» **VOTRE TÂCHE**
Réécrivez tout ce qui va de « Source : https » jusqu'à « de transmission verticale. » dans l'extrait sur le PEPFAR, en remplaçant « diminué » par « baissé ».

» **EXTRAIT FOURNI**
====

Plus singulièrement, le PEPFAR a contribué à améliorer la santé maternelle et infantile et qu’il est associé à des baisses importantes et significatives de la mortalité dans les pays où il a été mis en œuvre.

 

20 ans d’impact

 

Pour les enfants, le décès d’un parent laisse souvent place à l’éclatement/séparation des familles, à la pauvreté, au retard voire à l’abandon des études, à la maltraitance, aux troubles de santé mentale, à l’exploitation sexuelle et une exposition élevée aux infections sexuelles transmissibles. Selon les données de l’ONUSIDA, l’ère du PEPFAR a permis d’inverser significativement ces effets dévastateurs sur la trajectoire de vie des enfants orphelins.

Source : https://www.thelancet.com/journals/lancet/article/PIIS0140-6736(23)01723-3/fulltext

 

Le nombre de nouvelles infections à VIH chez les enfants dans ces pays a diminué de 1,7 million en 2010 à 820 000 en 2022, ce qui représente 94 % de toutes les infections à VIH chez les enfants évitées au niveau mondial grâce aux programmes de transmission verticale.

====

» **CONTENU DES DONNÉES**
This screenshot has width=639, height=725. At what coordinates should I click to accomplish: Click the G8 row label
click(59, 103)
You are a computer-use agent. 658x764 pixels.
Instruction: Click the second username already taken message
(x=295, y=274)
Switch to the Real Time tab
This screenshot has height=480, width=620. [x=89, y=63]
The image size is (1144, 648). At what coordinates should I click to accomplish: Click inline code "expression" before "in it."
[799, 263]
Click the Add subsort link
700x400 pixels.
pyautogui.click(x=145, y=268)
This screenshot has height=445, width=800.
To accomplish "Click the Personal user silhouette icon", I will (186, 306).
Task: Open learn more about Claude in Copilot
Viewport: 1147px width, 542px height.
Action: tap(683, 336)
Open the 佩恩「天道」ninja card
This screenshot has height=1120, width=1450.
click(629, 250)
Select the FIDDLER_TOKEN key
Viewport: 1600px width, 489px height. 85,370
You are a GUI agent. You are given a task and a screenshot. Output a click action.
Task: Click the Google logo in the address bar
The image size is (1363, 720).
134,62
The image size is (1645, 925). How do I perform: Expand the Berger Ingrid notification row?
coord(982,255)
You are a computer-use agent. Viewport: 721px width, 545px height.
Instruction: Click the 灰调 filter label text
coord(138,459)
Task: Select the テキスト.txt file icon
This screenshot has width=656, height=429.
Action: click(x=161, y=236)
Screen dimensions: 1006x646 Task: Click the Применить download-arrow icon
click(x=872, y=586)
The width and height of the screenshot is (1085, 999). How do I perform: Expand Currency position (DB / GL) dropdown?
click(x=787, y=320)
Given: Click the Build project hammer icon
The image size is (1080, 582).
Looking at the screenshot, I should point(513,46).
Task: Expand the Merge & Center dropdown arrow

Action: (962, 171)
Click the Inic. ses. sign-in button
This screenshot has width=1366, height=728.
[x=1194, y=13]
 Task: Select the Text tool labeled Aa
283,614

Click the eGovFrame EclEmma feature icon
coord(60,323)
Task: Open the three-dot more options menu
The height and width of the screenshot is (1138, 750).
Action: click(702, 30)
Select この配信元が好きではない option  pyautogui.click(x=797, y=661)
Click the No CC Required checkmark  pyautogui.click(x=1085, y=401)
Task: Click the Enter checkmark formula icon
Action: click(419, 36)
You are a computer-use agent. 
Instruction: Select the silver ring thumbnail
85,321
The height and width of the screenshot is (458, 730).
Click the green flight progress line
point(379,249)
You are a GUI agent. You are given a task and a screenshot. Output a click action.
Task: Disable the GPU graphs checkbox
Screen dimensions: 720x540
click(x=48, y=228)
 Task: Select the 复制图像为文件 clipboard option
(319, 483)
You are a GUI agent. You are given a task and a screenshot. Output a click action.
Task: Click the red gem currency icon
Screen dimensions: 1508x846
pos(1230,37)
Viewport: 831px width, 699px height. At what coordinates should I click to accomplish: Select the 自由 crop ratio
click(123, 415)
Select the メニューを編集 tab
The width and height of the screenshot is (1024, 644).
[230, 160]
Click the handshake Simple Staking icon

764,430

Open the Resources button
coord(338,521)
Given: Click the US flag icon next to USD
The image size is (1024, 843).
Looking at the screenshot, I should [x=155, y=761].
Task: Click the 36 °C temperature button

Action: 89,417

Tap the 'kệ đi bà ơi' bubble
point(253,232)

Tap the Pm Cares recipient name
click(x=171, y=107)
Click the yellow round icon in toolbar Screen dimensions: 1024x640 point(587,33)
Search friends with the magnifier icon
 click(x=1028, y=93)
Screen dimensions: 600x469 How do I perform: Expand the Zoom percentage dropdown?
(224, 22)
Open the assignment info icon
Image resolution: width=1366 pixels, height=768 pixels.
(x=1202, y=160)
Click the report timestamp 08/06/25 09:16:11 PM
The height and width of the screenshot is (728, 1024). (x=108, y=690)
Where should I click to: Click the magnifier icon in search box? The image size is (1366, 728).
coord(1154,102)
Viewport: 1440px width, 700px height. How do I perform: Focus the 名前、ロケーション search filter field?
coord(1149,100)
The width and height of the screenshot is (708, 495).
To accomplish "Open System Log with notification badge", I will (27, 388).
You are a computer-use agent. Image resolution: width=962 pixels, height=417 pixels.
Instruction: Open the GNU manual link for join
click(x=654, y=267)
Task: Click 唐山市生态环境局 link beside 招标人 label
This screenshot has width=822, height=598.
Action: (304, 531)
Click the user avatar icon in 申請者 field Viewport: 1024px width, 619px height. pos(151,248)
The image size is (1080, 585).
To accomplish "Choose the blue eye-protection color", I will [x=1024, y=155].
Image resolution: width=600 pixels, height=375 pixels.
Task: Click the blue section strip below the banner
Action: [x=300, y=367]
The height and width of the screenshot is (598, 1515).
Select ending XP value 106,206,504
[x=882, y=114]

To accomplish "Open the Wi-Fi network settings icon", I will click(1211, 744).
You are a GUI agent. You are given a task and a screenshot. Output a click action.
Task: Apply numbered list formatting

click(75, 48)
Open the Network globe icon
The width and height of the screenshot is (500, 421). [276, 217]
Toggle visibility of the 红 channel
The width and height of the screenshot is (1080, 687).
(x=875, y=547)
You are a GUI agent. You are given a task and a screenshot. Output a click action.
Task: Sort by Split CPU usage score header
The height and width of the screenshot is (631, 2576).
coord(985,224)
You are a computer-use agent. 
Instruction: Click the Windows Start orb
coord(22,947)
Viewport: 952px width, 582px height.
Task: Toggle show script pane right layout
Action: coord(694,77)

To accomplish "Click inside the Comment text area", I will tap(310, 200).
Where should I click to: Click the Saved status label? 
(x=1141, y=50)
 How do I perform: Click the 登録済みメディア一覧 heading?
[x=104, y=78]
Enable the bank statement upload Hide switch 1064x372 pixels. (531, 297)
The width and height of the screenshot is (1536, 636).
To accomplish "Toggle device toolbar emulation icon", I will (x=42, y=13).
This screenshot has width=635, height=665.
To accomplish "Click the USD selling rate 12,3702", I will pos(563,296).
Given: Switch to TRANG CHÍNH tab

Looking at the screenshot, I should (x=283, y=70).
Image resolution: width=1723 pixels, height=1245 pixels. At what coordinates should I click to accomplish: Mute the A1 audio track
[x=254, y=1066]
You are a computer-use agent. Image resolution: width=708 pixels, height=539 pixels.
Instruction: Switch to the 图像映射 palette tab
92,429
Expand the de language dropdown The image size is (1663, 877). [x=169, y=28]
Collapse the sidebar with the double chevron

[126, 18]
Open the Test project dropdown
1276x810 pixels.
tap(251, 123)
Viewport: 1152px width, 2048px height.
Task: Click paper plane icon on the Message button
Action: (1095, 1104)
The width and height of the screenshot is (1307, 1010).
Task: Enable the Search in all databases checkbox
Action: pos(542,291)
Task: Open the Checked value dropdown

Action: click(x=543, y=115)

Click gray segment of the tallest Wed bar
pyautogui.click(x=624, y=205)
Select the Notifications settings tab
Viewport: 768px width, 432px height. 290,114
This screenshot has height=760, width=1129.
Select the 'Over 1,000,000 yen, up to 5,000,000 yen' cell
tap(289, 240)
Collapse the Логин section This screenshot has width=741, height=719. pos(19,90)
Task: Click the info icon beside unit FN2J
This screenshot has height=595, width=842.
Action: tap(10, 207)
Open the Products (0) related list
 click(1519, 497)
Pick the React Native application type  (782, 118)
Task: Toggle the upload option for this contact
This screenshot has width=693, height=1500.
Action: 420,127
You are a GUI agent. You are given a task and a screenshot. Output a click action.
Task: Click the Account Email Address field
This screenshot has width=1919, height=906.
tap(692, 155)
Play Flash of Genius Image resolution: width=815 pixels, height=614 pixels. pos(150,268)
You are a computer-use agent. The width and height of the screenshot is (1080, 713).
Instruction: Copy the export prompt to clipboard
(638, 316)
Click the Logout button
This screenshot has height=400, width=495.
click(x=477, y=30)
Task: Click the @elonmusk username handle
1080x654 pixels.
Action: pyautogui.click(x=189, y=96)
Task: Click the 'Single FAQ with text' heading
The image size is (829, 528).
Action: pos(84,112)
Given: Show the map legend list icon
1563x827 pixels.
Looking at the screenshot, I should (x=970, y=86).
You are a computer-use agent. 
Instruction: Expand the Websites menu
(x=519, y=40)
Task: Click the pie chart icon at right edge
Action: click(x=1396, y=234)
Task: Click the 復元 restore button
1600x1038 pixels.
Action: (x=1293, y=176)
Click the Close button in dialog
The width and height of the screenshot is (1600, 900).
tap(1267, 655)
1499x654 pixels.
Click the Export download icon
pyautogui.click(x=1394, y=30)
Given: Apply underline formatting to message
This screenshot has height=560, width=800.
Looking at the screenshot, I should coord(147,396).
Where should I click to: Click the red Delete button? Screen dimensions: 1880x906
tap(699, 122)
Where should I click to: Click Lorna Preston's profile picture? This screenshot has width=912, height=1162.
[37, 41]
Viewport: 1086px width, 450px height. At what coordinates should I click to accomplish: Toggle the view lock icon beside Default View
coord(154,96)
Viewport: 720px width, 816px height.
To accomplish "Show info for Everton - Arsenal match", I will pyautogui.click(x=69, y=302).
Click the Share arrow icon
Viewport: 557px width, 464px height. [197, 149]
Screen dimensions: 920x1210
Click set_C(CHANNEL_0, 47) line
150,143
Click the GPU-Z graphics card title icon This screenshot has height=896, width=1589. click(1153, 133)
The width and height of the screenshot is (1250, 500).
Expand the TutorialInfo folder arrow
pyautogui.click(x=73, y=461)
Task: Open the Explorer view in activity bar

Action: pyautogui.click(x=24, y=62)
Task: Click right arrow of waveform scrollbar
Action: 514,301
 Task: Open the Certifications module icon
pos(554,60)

====

» **RÉSULTAT OBTENU**
Source : https://www.thelancet.com/journals/lancet/article/PIIS0140-6736(23)01723-3/fulltext

 

Le nombre de nouvelles infections à VIH chez les enfants dans ces pays a baissé de 1,7 million en 2010 à 820 000 en 2022, ce qui représente 94 % de toutes les infections à VIH chez les enfants évitées au niveau mondial grâce aux programmes de transmission verticale.